Donald E. Wilson, MD, MACP,
The John Z. and Akiko K. Bowers
Distinguished Professor and Dean

As physicians, our primary responsibility is to provide care to those who need it. As teaching physicians, we are responsible for educating future physicians and scientists. But there are forces at play that seriously undermine both of these missions. Access to medical services for some Maryland residents receiving medical assistance is being jeopardized by inadequate physician reimbursement. As a result, our financial stability and education programs are in danger.

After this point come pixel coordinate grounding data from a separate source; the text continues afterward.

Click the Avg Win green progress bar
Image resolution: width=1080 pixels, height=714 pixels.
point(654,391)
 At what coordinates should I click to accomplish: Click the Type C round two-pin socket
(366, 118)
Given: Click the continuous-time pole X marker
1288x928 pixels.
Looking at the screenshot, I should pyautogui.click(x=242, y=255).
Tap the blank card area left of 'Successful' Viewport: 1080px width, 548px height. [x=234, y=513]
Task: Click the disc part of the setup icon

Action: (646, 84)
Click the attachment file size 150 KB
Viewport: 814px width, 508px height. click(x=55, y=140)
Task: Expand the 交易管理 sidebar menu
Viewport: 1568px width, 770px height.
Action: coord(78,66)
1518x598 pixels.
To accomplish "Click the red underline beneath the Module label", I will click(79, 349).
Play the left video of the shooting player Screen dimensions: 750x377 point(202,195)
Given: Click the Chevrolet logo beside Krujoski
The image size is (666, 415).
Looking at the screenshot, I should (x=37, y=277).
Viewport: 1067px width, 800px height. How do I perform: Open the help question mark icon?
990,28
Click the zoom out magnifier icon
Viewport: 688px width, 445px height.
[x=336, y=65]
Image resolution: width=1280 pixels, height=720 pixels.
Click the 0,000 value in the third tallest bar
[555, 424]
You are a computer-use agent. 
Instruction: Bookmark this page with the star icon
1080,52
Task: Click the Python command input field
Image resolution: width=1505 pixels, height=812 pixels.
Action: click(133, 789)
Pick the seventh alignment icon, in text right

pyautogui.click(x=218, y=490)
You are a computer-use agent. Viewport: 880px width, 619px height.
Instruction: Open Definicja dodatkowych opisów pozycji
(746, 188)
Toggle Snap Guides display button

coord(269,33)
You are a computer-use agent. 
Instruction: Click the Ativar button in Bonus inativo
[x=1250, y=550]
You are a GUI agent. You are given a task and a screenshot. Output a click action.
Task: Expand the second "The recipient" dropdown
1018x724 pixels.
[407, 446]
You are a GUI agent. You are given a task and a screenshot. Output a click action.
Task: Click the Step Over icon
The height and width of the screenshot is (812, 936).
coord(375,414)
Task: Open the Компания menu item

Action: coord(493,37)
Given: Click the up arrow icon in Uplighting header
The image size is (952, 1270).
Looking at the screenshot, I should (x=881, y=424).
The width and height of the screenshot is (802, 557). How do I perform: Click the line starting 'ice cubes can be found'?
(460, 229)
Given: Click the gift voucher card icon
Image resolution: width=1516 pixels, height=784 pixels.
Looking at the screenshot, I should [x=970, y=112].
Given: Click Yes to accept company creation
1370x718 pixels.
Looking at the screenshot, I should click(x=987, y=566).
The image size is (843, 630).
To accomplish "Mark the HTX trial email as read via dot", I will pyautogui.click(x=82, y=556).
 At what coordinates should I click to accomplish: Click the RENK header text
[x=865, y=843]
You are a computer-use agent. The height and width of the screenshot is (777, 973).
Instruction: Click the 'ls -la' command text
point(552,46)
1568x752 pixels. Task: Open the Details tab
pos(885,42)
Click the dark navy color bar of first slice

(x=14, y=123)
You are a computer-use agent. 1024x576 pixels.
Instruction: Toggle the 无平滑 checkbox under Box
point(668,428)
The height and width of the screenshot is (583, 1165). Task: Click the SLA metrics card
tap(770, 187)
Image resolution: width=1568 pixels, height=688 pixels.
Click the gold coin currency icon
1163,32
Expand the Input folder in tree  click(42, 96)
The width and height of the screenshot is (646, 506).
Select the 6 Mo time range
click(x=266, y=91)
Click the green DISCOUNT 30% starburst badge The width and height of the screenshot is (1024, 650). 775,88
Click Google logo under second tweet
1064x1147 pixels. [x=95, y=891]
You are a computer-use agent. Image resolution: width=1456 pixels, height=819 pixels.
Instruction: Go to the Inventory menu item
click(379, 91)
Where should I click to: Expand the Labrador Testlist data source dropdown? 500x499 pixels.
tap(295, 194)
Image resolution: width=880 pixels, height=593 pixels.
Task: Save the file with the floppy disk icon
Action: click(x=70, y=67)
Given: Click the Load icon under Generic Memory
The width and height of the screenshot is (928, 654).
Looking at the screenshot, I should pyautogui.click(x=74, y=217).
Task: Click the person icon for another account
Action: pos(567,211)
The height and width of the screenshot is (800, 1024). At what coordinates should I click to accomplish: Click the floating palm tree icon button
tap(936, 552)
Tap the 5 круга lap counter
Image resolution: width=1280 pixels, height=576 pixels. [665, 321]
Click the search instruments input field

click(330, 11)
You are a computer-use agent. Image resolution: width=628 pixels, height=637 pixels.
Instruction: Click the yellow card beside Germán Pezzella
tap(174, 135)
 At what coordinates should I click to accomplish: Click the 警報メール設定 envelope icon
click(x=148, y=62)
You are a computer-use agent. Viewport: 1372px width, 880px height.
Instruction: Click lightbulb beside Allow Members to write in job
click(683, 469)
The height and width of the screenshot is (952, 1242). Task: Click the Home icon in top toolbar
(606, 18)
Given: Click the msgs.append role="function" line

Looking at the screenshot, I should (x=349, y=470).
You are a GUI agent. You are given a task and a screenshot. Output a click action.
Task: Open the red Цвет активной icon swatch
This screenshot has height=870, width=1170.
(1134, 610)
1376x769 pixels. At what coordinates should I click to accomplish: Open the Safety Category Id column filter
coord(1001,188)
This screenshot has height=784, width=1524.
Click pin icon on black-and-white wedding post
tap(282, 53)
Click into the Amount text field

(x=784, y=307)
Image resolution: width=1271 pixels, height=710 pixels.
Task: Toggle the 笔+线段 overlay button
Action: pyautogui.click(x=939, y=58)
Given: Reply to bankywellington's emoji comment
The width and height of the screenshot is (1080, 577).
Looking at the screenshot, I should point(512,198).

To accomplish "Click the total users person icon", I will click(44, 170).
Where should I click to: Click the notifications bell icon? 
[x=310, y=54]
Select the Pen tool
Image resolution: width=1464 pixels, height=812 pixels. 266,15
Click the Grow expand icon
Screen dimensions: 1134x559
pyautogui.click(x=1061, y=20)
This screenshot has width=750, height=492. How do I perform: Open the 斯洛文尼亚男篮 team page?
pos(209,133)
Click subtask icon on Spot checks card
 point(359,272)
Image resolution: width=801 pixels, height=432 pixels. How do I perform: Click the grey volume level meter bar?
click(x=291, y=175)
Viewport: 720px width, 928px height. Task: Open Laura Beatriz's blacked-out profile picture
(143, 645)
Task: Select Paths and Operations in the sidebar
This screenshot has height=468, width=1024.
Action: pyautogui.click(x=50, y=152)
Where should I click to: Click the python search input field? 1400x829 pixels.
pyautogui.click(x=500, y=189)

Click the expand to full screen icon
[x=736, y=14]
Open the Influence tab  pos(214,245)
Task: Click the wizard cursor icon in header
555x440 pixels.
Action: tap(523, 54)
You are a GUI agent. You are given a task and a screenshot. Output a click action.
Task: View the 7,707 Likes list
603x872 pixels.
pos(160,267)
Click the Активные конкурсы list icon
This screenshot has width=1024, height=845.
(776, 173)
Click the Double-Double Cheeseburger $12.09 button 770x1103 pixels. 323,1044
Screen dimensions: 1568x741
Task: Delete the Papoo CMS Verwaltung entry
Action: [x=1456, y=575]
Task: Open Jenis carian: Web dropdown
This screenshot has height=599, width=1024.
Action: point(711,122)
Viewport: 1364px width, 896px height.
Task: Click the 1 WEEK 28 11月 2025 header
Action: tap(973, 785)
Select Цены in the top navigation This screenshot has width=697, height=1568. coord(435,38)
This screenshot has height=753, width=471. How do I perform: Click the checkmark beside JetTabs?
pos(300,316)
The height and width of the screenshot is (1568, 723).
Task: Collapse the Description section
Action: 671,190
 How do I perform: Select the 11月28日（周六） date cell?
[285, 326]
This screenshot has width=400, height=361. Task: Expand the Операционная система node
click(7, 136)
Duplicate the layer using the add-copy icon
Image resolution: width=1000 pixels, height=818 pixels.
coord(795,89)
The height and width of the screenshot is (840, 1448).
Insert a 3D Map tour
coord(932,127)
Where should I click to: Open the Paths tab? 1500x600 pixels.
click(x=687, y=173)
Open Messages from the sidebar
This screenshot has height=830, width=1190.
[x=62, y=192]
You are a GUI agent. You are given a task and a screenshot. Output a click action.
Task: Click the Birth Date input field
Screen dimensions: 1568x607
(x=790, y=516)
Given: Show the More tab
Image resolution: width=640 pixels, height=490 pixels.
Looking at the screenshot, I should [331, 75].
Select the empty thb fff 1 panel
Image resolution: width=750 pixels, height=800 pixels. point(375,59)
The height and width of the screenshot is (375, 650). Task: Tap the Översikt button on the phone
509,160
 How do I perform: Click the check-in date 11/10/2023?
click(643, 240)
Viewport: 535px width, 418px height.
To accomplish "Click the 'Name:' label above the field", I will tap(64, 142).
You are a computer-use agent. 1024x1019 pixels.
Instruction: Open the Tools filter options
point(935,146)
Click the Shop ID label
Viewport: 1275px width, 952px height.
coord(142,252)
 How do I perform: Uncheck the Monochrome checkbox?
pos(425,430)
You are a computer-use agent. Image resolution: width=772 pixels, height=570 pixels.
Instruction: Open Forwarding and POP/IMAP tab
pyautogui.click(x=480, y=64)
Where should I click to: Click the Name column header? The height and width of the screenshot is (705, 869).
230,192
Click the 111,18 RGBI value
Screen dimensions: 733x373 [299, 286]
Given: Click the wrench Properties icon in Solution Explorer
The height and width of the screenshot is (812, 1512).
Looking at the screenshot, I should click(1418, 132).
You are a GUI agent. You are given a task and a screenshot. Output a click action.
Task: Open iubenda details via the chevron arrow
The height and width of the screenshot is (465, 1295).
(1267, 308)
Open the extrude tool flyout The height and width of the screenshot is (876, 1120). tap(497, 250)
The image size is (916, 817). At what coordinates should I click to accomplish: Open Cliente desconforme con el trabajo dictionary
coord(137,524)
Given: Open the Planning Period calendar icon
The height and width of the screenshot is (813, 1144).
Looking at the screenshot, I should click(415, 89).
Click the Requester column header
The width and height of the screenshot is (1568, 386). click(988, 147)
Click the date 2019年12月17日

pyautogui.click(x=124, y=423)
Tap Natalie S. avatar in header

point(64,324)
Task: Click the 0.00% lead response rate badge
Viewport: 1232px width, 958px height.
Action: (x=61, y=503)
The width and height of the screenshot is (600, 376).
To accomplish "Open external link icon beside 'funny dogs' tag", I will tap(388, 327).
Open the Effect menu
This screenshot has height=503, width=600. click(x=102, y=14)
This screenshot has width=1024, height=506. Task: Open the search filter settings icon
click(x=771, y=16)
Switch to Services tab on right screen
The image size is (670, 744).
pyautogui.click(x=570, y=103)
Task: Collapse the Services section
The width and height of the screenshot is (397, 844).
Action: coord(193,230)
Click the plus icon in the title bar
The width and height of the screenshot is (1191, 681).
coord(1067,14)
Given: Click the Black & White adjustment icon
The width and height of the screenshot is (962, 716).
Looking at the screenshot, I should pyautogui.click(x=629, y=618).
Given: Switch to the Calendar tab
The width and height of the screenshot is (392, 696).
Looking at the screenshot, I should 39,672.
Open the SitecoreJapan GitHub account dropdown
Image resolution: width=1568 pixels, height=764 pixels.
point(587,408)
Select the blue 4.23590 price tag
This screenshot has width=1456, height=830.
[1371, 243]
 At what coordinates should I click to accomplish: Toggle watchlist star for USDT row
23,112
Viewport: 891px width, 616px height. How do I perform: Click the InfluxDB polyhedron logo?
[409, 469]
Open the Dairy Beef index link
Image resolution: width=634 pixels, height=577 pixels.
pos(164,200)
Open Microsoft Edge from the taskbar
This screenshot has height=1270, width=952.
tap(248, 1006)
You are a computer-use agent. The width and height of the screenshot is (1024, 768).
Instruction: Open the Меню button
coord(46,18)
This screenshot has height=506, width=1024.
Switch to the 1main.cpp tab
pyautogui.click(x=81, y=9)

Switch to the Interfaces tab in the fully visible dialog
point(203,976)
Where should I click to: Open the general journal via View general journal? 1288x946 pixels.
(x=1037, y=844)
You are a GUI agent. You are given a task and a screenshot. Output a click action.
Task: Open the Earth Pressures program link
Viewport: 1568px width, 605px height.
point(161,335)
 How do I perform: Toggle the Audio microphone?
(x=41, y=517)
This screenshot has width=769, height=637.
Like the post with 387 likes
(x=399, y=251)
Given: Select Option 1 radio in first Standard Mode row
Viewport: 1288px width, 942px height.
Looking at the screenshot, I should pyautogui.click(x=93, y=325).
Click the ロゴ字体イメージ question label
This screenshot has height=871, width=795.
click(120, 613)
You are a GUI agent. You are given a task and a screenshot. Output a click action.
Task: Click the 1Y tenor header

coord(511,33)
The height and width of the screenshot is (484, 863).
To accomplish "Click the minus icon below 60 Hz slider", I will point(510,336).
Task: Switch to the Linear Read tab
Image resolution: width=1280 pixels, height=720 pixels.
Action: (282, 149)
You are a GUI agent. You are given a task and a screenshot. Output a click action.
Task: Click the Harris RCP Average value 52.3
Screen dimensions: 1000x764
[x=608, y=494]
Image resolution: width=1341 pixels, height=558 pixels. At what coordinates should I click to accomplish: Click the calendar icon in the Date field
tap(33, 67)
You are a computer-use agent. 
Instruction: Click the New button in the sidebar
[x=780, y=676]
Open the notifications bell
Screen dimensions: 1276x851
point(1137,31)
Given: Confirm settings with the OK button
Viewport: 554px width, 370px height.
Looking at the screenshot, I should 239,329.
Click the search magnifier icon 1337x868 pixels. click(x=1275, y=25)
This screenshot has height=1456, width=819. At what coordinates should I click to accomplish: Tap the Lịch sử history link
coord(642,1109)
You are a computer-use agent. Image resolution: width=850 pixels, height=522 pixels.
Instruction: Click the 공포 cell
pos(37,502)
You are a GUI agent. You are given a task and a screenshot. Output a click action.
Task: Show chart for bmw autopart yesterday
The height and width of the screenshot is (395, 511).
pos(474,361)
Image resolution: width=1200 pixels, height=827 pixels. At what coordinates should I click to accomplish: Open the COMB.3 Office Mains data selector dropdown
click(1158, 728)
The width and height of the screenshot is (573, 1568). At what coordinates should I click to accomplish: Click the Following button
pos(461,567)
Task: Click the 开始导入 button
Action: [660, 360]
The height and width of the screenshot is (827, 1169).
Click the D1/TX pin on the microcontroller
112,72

Maryland faculty provide primary and specialty care to over 100,000 West Baltimore residents. Many of these patients are uninsured or are covered by the Medical Assistance Program. For the uninsured, most of the care is free, while Medical Assistance payments cover less than 50 percent of the cost of care. This is particularly burdensome because our clinical practice plan is supported entirely by revenue generated by clinical collections. Clinical services, which are essential to our patients and to the educational programs of the medical school, are in need of increased support.

During the last legislative session, state government took the first step to address this problem by increasing some fees, primarily those related to cognitive and critical care services. This increase was the first in ten years and is supposed to be the first in a multi-year plan to bring Medical Assistance fees in line with Medicare (which itself is becoming problematic in terms of the level of reimbursement).

Even after adjusting for the annual benefit of the fee increase, the faculty practice plan will incur a loss of approximately $9 million on services to Medical Assistance patients, and annual losses of $8 to $9 million on services to uninsured patients this year. In the past, care for Medical Assistance and uninsured patients has been indirectly subsidized by the commercial payers via the School of Medicine Medical Service Plan. Over the past five years, however, commercial payers have reduced reimbursement levels to the point where subsidies are no longer possible. Unlike other Maryland hospitals, we do not have an all-payers system for physicians who provide care. Physicians must accept what a payer offers or decline to provide care for patients in the program.

Thus, we are caught between a rock and a hard place. While we are the principal provider safety net for patients in West Baltimore, and we see and treat all patients who walk through our doors, over 28 percent of the total services we provide are reimbursed at less than 50 percent of our cost to deliver the service. This cannot continue.

Physician reimbursement for our Maryland patients must be increased. Last year the state legislature, recognizing the serious consequences to the educational programs of the school of medicine, took the extraordinary step of providing a one-time $3 million grant directly to the medical school to offset the Medical Assistance losses and enable the school to retain core faculty. It is imperative, however, that we find permanent additional funding for the medical school clinical education programs to ensure that our teaching programs remain viable, and to ensure that we can continue to provide the citizens of Maryland with the quality care that they need and deserve.